The advection diffusion equation is solved using linear finite elements and implicit backward-Euler timestepping implemented using Fenics. In the following we will show how solving the PDE with varying numbers of finite elements and timesteps can reduce the cost of approximating the quantity of interest

\[f(\rv)=\int_D u(\rv)\frac{1}{2\pi\sigma^2}\exp\left(-\frac{\lVert x-x^\star \rVert_2^2}{\sigma^2}\right)\,dx,\]

where \(x^\star=(0.3,0.5)\) and \(\sigma=0.16\).

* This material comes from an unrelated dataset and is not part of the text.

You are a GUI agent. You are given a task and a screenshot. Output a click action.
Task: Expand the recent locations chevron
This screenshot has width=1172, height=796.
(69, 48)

Lets first consider a simple example with one unknown parameter. The following sets up the problem

import numpy as np
import pyapprox as pya
from scipy.stats import uniform
from pyapprox.models.wrappers import MultiLevelWrapper
import matplotlib.pyplot as plt

nmodels  = 3
nrandom_vars, corr_len = 1, 1/2
max_eval_concurrency = 1
from pyapprox.benchmarks.benchmarks import setup_benchmark
benchmark = setup_benchmark(
    'multi_level_advection_diffusion',nvars=nrandom_vars,corr_len=corr_len,
    max_eval_concurrency=max_eval_concurrency)
model = benchmark.fun
variable = benchmark.variable

Now lets us plot each model as a function of the random variable

lb,ub = variable.get_statistics('interval',alpha=1)[0]
nsamples = 10
random_samples = np.linspace(lb,ub,nsamples)[np.newaxis,:]
config_vars = np.arange(nmodels)[np.newaxis,:]
samples = pya.get_all_sample_combinations(random_samples,config_vars)
values = model(samples)
values = np.reshape(values,(nsamples,nmodels))

import dolfin as dl
plt.figure(figsize=(nmodels*8,2*6))
config_samples = benchmark['multi_level_model'].map_to_multidimensional_index(config_vars)
for ii in range(nmodels):
    nx,ny = model.base_model.get_mesh_resolution(config_samples[:2,ii])
    dt = model.base_model.get_timestep(config_samples[2,ii])
    mesh = dl.RectangleMesh(dl.Point(0, 0),dl.Point(1, 1), nx, ny)
    plt.subplot(2,nmodels,ii+1)
    dl.plot(mesh)
    label=r'$f_%d$'%ii
    if ii==0:
        ax = plt.subplot(2,nmodels,nmodels+ii+1)
    else:
        plt.subplot(2,nmodels,nmodels+ii+1,sharey=ax)
    plt.plot(random_samples[0,:],values[:,ii],label=label)
    if ii>0:
        label=r'$f_%d-f_%d$'%(ii,ii-1)
        plt.plot(random_samples[0,:],values[:,ii]-values[:,ii-1],label=label)
    plt.legend()
#plt.show()
plot multi index collocation

The first row shows the spatial mesh of each model and the second row depicts the model response and the discrepancy between two consecutive models. The difference between the model output decreases as the resolution of the mesh is increased. Thus as the cost of the model increases (with increasing resolution) we need less samples to resolve

Lets now construct a multi-level approximation with the same model but more random variables. We will need a model that takes in only 1 configuration variable. We can do this with the MultiLevelWrapper. Here we will call another benchmark which is the same advection diffusion problem but with the multi-level wrapper already in place. Here the levels have the one-to-one mapping [0,1,2,…]->[[0,0,0],[1,1,1],[2,2,2],…]

nrandom_vars = 10
benchmark = setup_benchmark(
    'multi_level_advection_diffusion',nvars=nrandom_vars,corr_len=corr_len,
    max_eval_concurrency=max_eval_concurrency)
model = benchmark.fun
variable = benchmark.variable

First define the levels of the multi-level model we will use. Will will skip level 0 and use levels 1,2, and 3. Thus we must define a transformation that converts the sparse grid indices starting at 0 to these levels. We can do this with

from pyapprox.adaptive_sparse_grid import ConfigureVariableTransformation
level_indices = [[1,2,3,4]]
config_var_trans = ConfigureVariableTransformation(level_indices)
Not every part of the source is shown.